Valleys show up as U-shaped contour lines that tend to run parallel to a stream before crossing it. Here’s a useful trick: where contour lines cross a stream or river, the lines always point upstream. So the V or U shape formed by the contour lines points toward higher ground and the water’s source. This is sometimes called the “rule of Vs.”

How To Read Filled Contour Plots

Many scientific and engineering plots replace individual lines with bands of color, creating what’s called a filled contour plot. Instead of reading line labels, you read a color scale (usually printed alongside the plot) to determine what value each color represents.

Two types of color scales dominate. Sequential scales run from dark to light (or light to dark) and represent a single quantity that increases in one direction, like surface height, temperature, or chemical concentration. The key feature of a good sequential scale is that it has an obvious direction: darker means less, lighter means more, or vice versa. If you can’t immediately tell which end of the scale is “high,” the color choice is poor.

Diverging scales use two contrasting colors that radiate outward from a neutral midpoint, typically representing deviation from some average or zero value. Red for positive and blue for negative is the most common convention. If you see a plot where warm and cool tones meet at a neutral center color, you’re looking at diverging data, and the midpoint matters as much as the extremes.

Be cautious with rainbow color scales (sometimes called “jet” scales). They look vivid, but they aren’t perceptually uniform. Certain colors in the rainbow appear brighter than others, which tricks your eye into seeing sharp boundaries where the data actually changes smoothly. A band of yellow, for instance, can seem to “pop” compared to neighboring greens and oranges, making that value range look more important than it really is. Sequential or diverging scales are more reliable for accurate interpretation.

Reading Contour Plots in Math and Science

In mathematics, contour plots visualize functions of two variables. The x-axis and y-axis represent the two input variables, and the contour lines show the output value. Finding a local maximum means looking for a set of closed loops where values increase toward the center, like a bullseye. A local minimum is the same pattern but with values decreasing toward the center.

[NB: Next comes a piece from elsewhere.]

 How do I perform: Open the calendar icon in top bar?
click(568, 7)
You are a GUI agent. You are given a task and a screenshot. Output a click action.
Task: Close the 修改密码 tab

Saddle points in math plots are trickier. They look like a spot where contour lines from two different “peaks” nearly meet but bend away from each other. If you mentally slice through the saddle in one direction, values go up (like a minimum turning into an increase). Slice perpendicular to that, and values go down (like a maximum turning into a decrease). The contour lines near a saddle point often form a pattern resembling a figure-eight or two sets of curves turning away from each other.

The same line-spacing rule applies here: tightly packed contour lines mean the function’s value is changing steeply, while widely spaced lines indicate a flat region where the output barely changes.

Practical Tips for Any Contour Plot

  • Check the legend first. Identify the contour interval or color scale before looking at the plot itself. Without knowing the interval, you can’t determine actual values or rates of change.
  • Contour lines never cross. A single point can’t have two different elevations or values. If lines appear to cross, look more carefully: one is likely a different type of line (like a trail or boundary) overlaid on the map.
  • Count lines between labeled ones. Most maps only label every fourth or fifth contour line (these thicker lines are called index contours). To find the value of an unlabeled line, count how many lines sit between two labeled ones and divide the difference by that count plus one.
  • Interpolate between lines. If you need the value at a point that falls between two contour lines, estimate based on how close the point is to each line. A point sitting halfway between the 400 and 420 lines is roughly at 410.
  • Look at the big picture first. Before zooming into details, scan the whole plot to find the highest values, lowest values, steepest gradients, and flattest zones. This gives you the overall structure before you start reading specific features.